§ **DATA TO PROCESS**
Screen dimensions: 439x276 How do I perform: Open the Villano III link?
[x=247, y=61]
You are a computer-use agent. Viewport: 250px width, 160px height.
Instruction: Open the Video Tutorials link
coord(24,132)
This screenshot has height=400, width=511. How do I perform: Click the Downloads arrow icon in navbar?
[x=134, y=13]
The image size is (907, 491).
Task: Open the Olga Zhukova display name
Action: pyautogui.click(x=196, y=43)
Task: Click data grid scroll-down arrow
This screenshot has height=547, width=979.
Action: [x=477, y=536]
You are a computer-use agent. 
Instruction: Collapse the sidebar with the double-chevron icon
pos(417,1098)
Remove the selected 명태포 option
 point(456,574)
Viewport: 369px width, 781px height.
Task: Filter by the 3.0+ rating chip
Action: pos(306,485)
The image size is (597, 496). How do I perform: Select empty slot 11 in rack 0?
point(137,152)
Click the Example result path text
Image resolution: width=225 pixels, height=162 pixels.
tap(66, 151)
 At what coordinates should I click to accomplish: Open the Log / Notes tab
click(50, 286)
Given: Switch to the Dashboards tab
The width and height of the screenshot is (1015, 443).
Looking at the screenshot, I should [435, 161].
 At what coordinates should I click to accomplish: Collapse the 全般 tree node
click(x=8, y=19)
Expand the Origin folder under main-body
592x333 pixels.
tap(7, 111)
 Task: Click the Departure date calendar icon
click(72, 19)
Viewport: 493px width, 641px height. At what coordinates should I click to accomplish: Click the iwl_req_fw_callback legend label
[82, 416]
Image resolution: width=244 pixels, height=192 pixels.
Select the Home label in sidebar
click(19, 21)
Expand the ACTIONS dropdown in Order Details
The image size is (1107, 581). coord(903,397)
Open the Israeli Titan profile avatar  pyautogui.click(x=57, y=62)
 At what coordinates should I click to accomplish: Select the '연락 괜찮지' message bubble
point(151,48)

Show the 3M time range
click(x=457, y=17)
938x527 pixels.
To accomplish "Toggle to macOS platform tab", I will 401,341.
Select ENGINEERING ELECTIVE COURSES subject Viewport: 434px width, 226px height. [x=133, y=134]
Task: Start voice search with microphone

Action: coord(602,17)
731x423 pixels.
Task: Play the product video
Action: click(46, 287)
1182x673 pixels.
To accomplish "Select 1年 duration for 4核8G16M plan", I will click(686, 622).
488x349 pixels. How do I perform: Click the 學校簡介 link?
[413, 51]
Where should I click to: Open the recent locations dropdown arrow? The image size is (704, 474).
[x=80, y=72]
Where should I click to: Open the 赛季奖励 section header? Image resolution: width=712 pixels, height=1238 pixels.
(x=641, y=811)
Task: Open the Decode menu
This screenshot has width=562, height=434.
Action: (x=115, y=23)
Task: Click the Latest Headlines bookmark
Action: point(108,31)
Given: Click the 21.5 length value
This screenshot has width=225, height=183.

§ **TRY IT**
The records above are to be output in full and without error.

§ **SOLUTION TO THIS PROBLEM**
Screen dimensions: 439x276 How do I perform: Open the Villano III link?
[x=247, y=61]
You are a computer-use agent. Viewport: 250px width, 160px height.
Instruction: Open the Video Tutorials link
coord(24,132)
This screenshot has height=400, width=511. How do I perform: Click the Downloads arrow icon in navbar?
[x=134, y=13]
The image size is (907, 491).
Task: Open the Olga Zhukova display name
Action: pyautogui.click(x=196, y=43)
Task: Click data grid scroll-down arrow
This screenshot has height=547, width=979.
Action: [x=477, y=536]
You are a computer-use agent. 
Instruction: Collapse the sidebar with the double-chevron icon
pos(417,1098)
Remove the selected 명태포 option
 point(456,574)
Viewport: 369px width, 781px height.
Task: Filter by the 3.0+ rating chip
Action: pos(306,485)
The image size is (597, 496). How do I perform: Select empty slot 11 in rack 0?
point(137,152)
Click the Example result path text
Image resolution: width=225 pixels, height=162 pixels.
tap(66, 151)
 At what coordinates should I click to accomplish: Open the Log / Notes tab
click(50, 286)
Given: Switch to the Dashboards tab
The width and height of the screenshot is (1015, 443).
Looking at the screenshot, I should [435, 161].
 At what coordinates should I click to accomplish: Collapse the 全般 tree node
click(x=8, y=19)
Expand the Origin folder under main-body
592x333 pixels.
tap(7, 111)
 Task: Click the Departure date calendar icon
click(72, 19)
Viewport: 493px width, 641px height. At what coordinates should I click to accomplish: Click the iwl_req_fw_callback legend label
[82, 416]
Image resolution: width=244 pixels, height=192 pixels.
Select the Home label in sidebar
click(19, 21)
Expand the ACTIONS dropdown in Order Details
The image size is (1107, 581). coord(903,397)
Open the Israeli Titan profile avatar  pyautogui.click(x=57, y=62)
 At what coordinates should I click to accomplish: Select the '연락 괜찮지' message bubble
point(151,48)

Show the 3M time range
click(x=457, y=17)
938x527 pixels.
To accomplish "Toggle to macOS platform tab", I will 401,341.
Select ENGINEERING ELECTIVE COURSES subject Viewport: 434px width, 226px height. [x=133, y=134]
Task: Start voice search with microphone

Action: coord(602,17)
731x423 pixels.
Task: Play the product video
Action: click(46, 287)
1182x673 pixels.
To accomplish "Select 1年 duration for 4核8G16M plan", I will click(686, 622).
488x349 pixels. How do I perform: Click the 學校簡介 link?
[413, 51]
Where should I click to: Open the recent locations dropdown arrow? The image size is (704, 474).
[x=80, y=72]
Where should I click to: Open the 赛季奖励 section header? Image resolution: width=712 pixels, height=1238 pixels.
(x=641, y=811)
Task: Open the Decode menu
This screenshot has width=562, height=434.
Action: (x=115, y=23)
Task: Click the Latest Headlines bookmark
Action: point(108,31)
Given: Click the 21.5 length value
This screenshot has width=225, height=183.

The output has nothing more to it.